India and the Doha Round

It was interesting to see very different perspectives on the cause of the Doha Round’s recent collapse. The Economist magazine is a defender of free trade, but came up with a very balanced analysis. Last week, it reported, in neutral language:

“Broadly speaking, Europe and India are under attack for wanting to spare too many farm products from deeper tariff cuts; some developing countries are being asked to reduce industrial tariffs further and faster; and America is under pressure to do more to cap trade-distorting subsidies to its farmers.

This last issue, in particular, could be a deal-breaker. India’s commerce minister, Kamal Nath, wants America to cap its farm spending at last year’s total minus one dollar. The draft agreement suggests limits much higher than this ($13 billion-16.4 billion). That would do little to constrain America’s potential spending, except perhaps on cotton and sugar.”
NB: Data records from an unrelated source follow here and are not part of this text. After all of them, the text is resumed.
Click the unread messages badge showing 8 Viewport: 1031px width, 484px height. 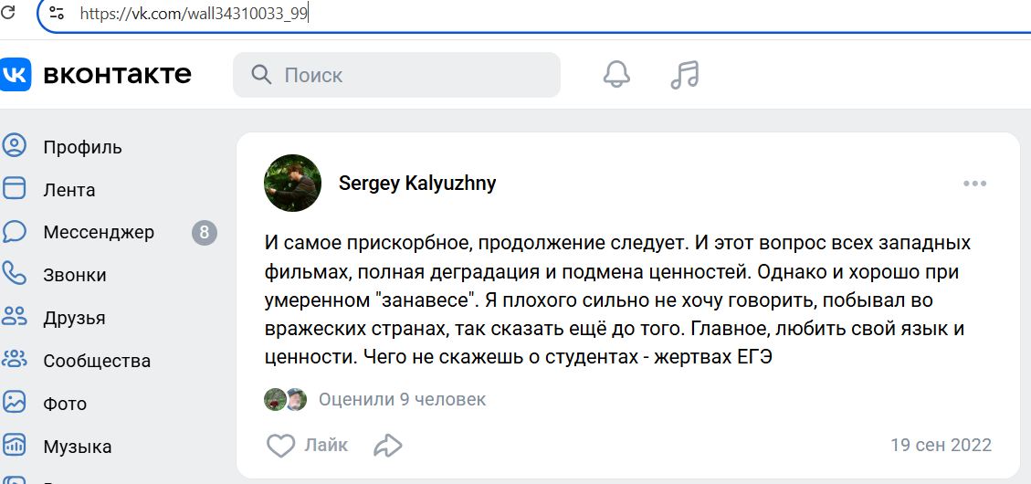pyautogui.click(x=204, y=232)
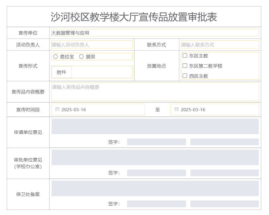Click the calendar icon in the start date field
This screenshot has height=215, width=269.
tap(57, 109)

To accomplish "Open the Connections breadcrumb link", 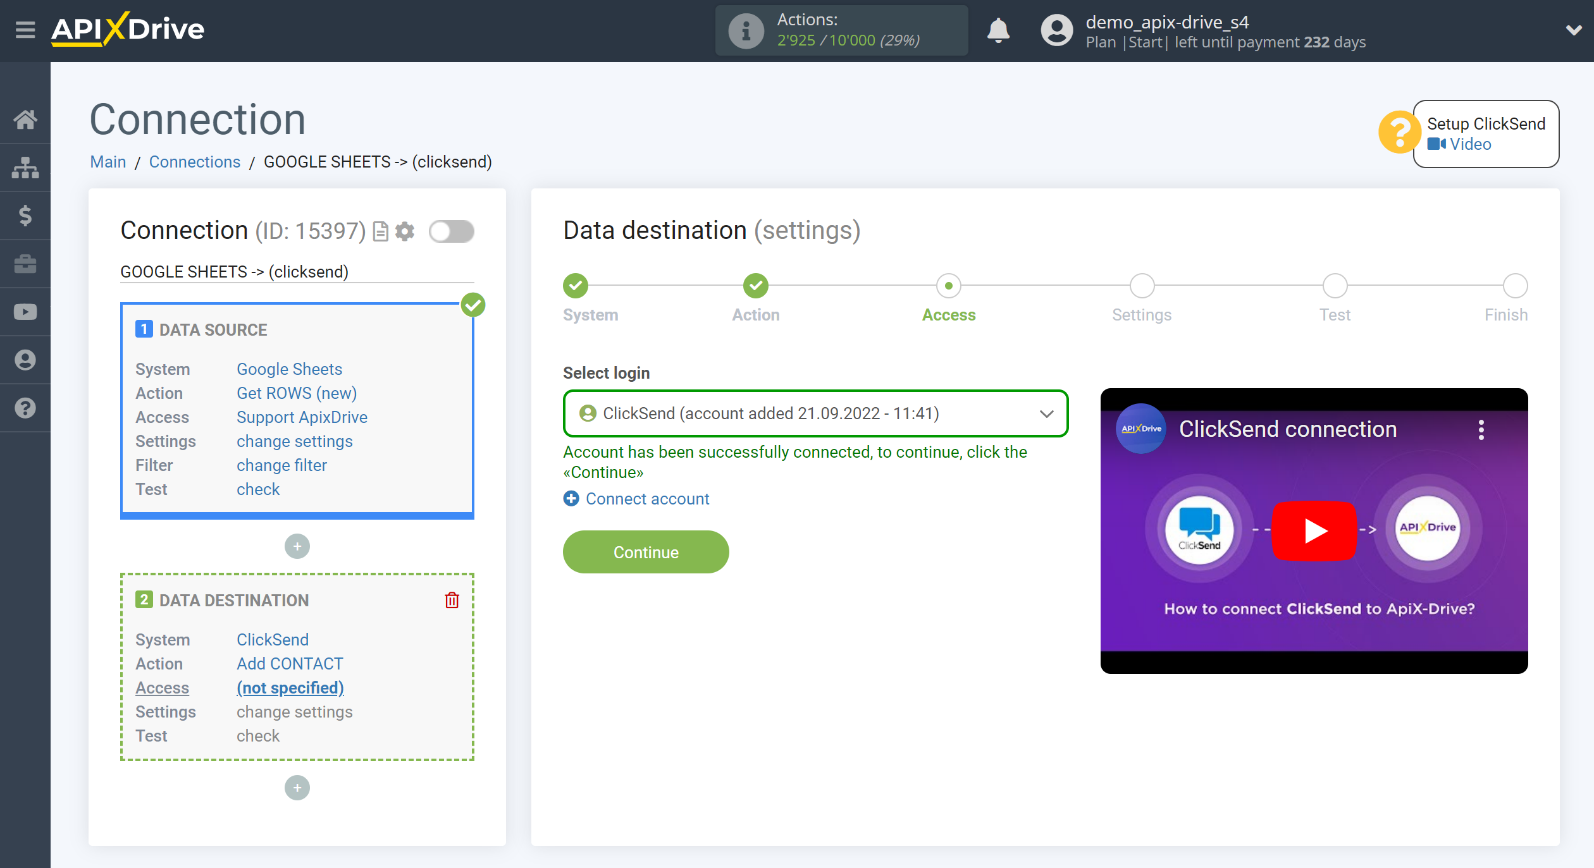I will pyautogui.click(x=194, y=161).
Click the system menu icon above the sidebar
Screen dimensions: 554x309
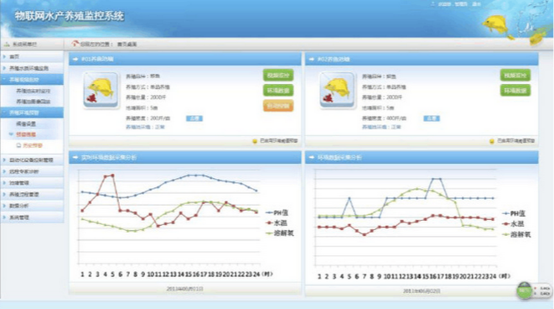tap(7, 45)
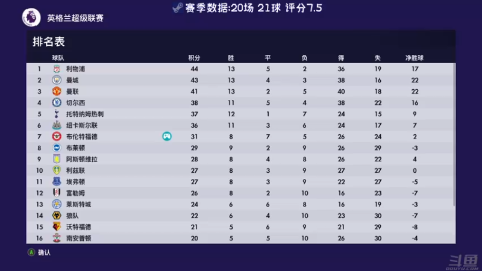Click the 排名表 table heading
The width and height of the screenshot is (482, 271).
pyautogui.click(x=49, y=42)
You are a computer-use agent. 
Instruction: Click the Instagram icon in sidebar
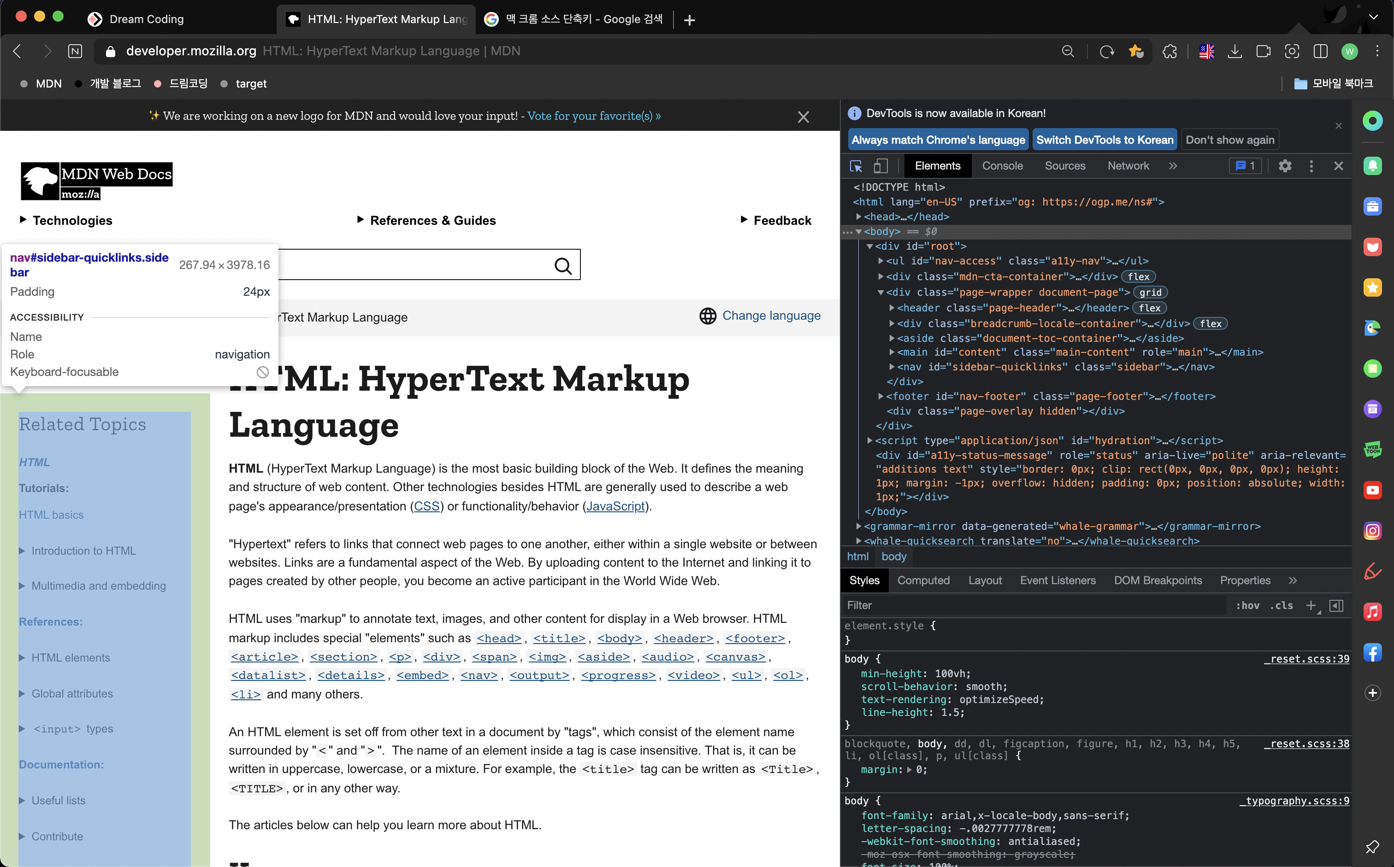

After the talks failed, it again provided an even-handed account:

“At the outset, the likeliest stumbling block seemed to be America’s unwillingness to reduce the ceiling on its agricultural subsidies to somewhere close to the amount it actually spends. (In the parallel universe of the WTO, members negotiate over maximum tariffs and subsidies, not the actual rates and sums.) In the end, it was a dispute over protection for developing countries’ farmers that proved the deal-breaker. The draft text envisaged a “special safeguard mechanism”—a right for developing countries to raise tariffs to protect their farmers against a surge of imports. America wanted the import volume that triggered the mechanism set relatively high; India and China wanted it low. Deadlock ensued; and that was that. Another contentious issue—cotton—was not formally dealt with, although Mr Lamy said that there had been “convergence” in the 18 other areas under discussion.”
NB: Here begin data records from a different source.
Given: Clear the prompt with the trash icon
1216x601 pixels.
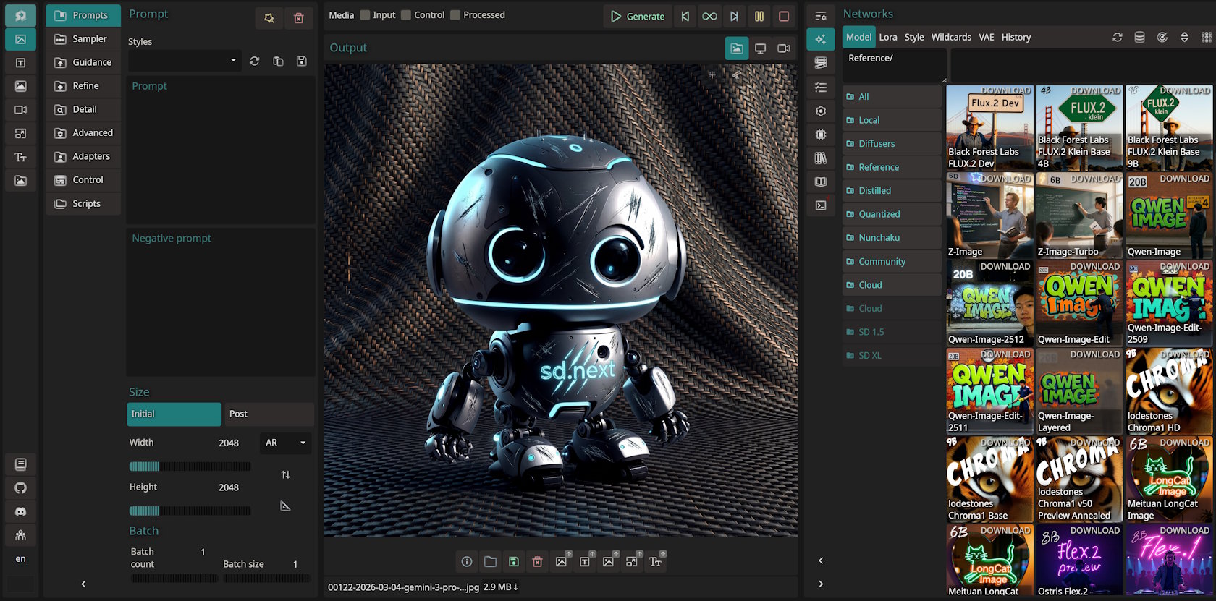Looking at the screenshot, I should coord(298,18).
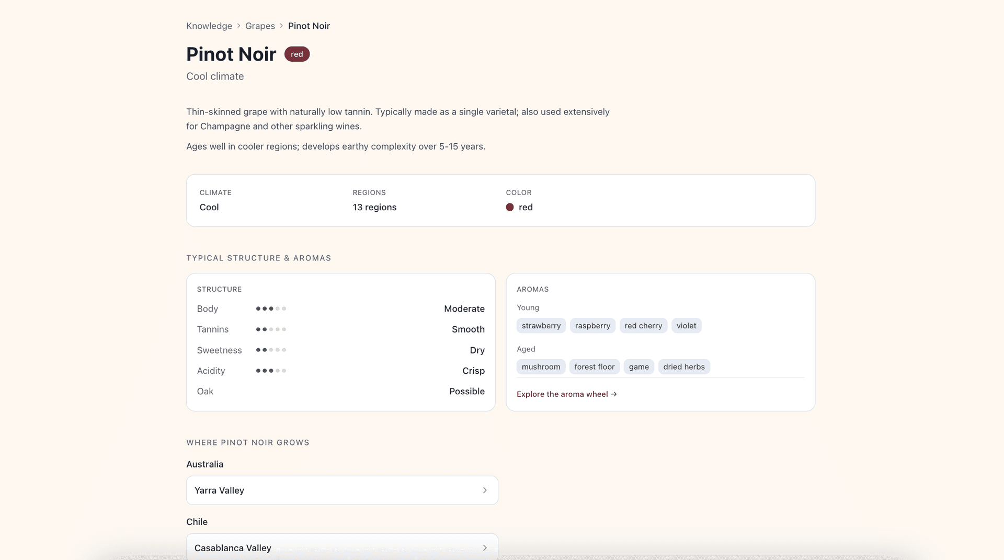Select the raspberry aroma tag
The width and height of the screenshot is (1004, 560).
592,326
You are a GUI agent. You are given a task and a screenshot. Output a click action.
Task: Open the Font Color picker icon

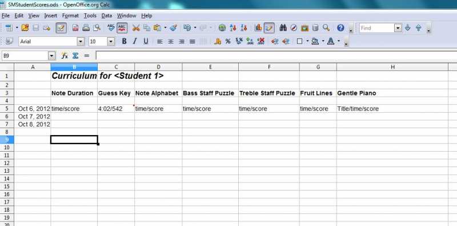coord(331,41)
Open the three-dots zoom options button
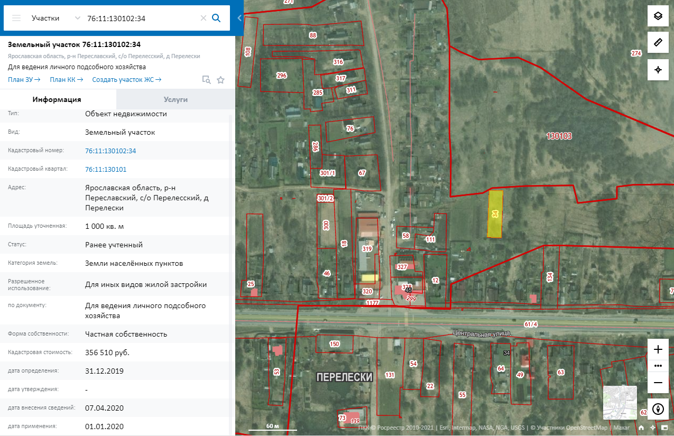This screenshot has width=674, height=436. pyautogui.click(x=658, y=366)
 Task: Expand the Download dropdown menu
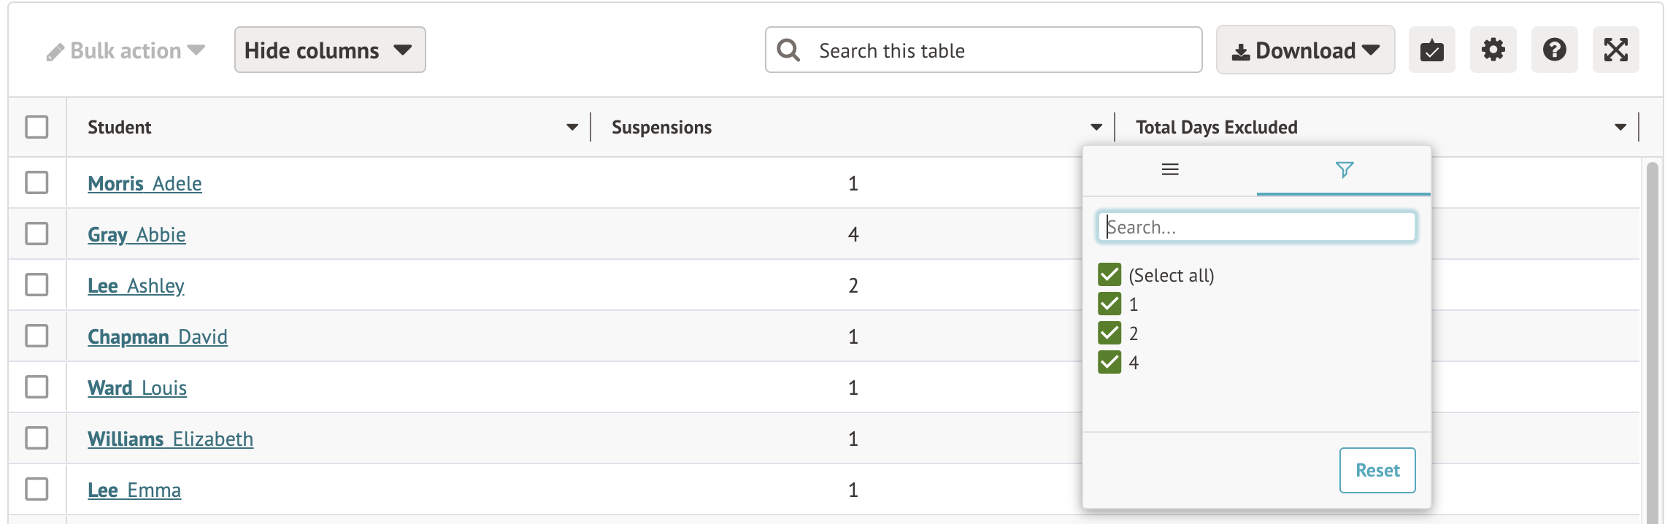[x=1305, y=50]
In another supposedly august institution of British journalism, The Times, the tone of one of its columnists was very different:

“The bricks are crumbling in the house of global trade and the Brics, those fashionable emerging markets of Brazil, Russia, India, China, are crumbling, too, wracked by inflation, slackening growth and the flight of hot money.
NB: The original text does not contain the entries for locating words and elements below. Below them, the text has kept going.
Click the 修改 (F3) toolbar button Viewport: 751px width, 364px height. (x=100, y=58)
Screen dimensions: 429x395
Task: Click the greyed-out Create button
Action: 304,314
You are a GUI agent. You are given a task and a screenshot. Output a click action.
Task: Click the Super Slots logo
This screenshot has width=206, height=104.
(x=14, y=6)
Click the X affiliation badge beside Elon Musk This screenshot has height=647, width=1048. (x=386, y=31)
In Geneva, Kamal Nath, the Indian Trade Minister, was gritting his teeth, doing his best to justify a wrecking operation that has earned him brickbats from all round. He has brought to an end a seven-year struggle for a global trade agreement that would open borders and reduce subsidies and he knows it.”

This report is full of apocalyptic language and attacks on India and China. It reminded me a bit of similar writing by Martin Wolf on the global financial system. What is it with these guys? It seems like they still haven’t got over the loss of the British empire.

One Response to "India and the Doha Round"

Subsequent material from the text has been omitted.